*TASK DIRECTIONS:*
For the data below, tally how many lines contain "agent" and answer only with that tally.

Stored data:
· · ·
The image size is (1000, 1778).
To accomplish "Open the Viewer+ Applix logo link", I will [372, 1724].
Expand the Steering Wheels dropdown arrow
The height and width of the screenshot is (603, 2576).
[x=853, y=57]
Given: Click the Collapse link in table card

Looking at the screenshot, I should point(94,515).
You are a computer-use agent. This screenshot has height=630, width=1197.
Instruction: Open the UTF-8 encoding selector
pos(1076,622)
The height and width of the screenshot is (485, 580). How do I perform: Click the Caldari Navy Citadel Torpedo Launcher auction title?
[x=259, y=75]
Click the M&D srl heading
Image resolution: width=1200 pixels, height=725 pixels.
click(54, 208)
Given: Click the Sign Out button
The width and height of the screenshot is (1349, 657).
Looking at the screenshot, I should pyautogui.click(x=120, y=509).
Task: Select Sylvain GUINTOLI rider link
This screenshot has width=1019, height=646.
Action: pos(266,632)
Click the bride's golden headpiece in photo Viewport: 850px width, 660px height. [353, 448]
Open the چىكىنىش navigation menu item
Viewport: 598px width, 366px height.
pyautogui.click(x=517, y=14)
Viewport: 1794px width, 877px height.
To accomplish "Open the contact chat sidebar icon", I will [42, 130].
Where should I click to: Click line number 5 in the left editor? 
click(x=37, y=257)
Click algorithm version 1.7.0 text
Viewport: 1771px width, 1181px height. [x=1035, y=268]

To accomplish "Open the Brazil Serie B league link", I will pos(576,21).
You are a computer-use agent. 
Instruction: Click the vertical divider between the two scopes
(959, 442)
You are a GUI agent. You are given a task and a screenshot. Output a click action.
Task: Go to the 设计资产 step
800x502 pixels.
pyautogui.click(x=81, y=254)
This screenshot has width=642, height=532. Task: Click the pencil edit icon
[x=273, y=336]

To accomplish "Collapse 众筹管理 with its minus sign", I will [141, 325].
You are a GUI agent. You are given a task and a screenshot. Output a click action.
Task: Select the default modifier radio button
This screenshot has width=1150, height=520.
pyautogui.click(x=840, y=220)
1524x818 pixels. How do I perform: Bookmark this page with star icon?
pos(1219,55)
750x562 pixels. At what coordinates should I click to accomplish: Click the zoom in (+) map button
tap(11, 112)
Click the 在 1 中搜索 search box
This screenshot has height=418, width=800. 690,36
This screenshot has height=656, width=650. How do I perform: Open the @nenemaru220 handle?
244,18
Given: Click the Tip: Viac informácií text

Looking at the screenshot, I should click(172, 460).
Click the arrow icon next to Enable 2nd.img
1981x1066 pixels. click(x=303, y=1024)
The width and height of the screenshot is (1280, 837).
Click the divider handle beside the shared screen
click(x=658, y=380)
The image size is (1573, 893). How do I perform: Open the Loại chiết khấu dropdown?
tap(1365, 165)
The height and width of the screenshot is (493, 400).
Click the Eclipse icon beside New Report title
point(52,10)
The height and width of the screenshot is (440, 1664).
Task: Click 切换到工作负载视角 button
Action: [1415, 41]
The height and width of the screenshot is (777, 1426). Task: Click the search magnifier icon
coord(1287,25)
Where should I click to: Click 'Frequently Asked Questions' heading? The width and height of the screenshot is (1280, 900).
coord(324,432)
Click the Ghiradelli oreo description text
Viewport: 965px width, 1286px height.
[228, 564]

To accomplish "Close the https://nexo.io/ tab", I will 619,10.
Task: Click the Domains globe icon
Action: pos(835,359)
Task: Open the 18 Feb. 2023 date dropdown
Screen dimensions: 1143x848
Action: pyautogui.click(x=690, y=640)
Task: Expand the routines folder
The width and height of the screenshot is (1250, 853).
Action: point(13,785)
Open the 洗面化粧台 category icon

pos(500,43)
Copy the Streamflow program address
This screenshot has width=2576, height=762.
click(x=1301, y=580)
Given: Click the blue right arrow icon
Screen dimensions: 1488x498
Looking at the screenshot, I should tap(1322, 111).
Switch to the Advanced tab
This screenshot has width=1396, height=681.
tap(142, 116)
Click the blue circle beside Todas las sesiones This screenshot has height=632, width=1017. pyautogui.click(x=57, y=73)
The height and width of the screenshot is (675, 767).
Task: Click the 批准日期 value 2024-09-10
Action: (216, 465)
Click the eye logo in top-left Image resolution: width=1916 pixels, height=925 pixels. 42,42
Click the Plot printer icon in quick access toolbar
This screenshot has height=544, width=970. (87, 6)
· · ·
*WRITTEN REPLY:*
4